■ **WHAT YOU NEED TO DO**
Check every line of the data below for "will". Copy each one that has it.
··· RECORDED DATA ···
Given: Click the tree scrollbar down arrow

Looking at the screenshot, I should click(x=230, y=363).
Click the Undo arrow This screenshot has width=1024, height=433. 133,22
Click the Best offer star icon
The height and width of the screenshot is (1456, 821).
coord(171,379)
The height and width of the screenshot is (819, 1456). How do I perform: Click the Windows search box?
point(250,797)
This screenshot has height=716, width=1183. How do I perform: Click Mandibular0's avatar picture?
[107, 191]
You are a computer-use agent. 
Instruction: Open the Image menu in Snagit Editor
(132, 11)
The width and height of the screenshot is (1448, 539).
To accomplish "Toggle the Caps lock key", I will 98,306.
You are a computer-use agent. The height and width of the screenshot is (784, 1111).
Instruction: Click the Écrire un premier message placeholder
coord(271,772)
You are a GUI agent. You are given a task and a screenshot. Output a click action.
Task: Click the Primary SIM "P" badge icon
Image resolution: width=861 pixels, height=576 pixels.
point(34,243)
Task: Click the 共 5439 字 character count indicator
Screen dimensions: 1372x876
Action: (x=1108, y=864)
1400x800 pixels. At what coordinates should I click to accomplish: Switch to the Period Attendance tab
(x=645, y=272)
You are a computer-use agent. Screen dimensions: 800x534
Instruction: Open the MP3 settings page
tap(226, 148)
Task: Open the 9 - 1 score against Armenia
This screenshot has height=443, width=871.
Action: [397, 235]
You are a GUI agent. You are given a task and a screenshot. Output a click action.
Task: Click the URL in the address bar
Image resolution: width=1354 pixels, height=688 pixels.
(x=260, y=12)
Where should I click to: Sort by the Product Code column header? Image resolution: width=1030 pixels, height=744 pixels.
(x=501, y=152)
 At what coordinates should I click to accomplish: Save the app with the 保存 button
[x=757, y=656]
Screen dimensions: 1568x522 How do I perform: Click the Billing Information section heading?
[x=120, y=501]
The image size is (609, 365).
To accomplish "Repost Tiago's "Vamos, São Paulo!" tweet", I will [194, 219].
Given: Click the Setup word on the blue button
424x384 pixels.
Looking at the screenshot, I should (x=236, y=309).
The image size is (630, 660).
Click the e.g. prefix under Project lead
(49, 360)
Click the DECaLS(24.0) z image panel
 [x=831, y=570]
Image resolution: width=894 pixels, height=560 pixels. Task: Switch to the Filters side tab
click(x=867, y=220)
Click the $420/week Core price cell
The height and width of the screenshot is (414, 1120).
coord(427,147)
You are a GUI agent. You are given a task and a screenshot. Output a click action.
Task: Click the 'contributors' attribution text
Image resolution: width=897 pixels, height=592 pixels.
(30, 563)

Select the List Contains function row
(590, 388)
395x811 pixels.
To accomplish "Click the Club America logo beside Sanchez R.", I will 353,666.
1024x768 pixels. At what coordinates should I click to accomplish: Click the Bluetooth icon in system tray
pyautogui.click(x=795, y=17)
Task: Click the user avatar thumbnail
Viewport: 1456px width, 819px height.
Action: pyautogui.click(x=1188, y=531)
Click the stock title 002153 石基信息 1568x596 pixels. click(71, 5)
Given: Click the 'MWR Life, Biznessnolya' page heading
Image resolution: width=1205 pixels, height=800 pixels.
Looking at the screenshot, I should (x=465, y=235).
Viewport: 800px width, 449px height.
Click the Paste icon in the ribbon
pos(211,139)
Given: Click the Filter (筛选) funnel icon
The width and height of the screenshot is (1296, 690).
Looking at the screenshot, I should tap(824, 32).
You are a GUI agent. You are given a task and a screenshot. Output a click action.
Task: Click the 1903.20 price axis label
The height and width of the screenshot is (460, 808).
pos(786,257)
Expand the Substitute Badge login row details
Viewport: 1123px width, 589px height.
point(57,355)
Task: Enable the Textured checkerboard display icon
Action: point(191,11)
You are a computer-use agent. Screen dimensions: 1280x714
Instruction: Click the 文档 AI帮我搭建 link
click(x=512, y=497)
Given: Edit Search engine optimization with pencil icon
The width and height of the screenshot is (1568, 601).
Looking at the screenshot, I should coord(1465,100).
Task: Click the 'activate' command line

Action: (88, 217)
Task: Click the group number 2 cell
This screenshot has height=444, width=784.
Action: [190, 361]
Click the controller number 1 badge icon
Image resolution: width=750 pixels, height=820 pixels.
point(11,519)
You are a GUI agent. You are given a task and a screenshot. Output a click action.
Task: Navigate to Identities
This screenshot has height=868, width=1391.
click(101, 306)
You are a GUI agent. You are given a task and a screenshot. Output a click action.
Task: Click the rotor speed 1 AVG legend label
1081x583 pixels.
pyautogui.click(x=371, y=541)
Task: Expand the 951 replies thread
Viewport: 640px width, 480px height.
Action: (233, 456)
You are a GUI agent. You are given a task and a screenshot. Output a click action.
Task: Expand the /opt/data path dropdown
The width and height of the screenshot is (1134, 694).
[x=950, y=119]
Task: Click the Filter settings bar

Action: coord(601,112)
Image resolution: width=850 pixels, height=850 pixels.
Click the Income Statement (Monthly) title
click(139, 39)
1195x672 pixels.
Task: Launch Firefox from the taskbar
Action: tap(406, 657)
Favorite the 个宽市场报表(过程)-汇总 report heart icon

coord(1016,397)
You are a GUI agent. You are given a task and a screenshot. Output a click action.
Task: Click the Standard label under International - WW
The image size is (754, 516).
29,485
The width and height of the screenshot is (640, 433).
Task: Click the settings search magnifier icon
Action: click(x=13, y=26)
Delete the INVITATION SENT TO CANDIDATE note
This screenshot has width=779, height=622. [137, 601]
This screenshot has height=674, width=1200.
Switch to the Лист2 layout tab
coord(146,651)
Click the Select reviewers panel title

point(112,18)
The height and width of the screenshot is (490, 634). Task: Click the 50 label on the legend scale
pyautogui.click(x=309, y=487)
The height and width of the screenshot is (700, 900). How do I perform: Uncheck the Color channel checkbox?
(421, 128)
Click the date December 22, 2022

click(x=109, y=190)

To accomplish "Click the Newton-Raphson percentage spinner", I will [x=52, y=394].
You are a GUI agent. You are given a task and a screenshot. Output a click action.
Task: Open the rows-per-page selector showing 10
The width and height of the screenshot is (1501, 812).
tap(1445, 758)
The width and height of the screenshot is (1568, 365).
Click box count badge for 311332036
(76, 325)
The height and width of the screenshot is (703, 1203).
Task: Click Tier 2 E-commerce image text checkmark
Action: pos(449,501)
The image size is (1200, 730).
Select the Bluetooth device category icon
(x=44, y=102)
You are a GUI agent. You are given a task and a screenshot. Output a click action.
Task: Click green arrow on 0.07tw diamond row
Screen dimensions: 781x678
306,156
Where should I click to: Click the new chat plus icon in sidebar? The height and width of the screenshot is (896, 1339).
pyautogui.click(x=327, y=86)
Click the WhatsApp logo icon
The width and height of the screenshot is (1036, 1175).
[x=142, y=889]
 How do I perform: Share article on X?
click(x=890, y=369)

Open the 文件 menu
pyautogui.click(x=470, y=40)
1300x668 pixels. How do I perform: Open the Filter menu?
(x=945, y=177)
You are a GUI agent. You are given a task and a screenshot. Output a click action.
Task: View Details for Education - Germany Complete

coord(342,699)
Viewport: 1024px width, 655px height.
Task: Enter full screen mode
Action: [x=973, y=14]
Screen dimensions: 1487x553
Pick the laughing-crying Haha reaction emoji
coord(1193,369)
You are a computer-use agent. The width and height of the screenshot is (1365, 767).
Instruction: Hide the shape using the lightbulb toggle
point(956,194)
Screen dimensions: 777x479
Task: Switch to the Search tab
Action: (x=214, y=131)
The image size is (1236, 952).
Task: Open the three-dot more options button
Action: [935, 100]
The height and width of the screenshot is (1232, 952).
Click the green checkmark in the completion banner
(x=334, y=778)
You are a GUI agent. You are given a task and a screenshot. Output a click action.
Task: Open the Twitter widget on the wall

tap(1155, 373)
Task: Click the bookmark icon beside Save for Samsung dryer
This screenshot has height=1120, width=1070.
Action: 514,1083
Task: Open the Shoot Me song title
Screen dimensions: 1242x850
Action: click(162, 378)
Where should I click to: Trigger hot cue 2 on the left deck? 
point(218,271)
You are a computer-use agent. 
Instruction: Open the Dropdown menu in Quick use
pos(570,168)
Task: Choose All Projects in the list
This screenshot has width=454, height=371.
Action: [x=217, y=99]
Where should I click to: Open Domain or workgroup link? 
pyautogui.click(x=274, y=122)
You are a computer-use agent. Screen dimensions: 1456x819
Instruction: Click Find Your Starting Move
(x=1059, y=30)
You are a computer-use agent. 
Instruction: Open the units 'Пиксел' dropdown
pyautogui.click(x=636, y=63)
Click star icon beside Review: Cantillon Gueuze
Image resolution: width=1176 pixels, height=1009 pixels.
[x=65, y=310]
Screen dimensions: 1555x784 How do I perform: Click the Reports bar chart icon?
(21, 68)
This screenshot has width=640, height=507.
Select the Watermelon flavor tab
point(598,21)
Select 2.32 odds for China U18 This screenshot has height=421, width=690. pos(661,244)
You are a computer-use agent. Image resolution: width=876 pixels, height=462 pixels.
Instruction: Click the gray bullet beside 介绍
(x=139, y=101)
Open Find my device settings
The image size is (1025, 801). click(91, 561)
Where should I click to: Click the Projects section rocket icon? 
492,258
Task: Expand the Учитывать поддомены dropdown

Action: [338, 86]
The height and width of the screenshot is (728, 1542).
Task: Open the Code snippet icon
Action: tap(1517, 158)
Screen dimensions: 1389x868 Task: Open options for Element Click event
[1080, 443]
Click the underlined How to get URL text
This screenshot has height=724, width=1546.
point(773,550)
···
■ **ANSWER FOR THIS EXERCISE**
To accomplish "Toggle the Caps lock key", I will 98,306.
To accomplish "Repost Tiago's "Vamos, São Paulo!" tweet", I will [194, 219].
To accomplish "Click the Club America logo beside Sanchez R.", I will 353,666.
To accomplish "Click the Newton-Raphson percentage spinner", I will [x=52, y=394].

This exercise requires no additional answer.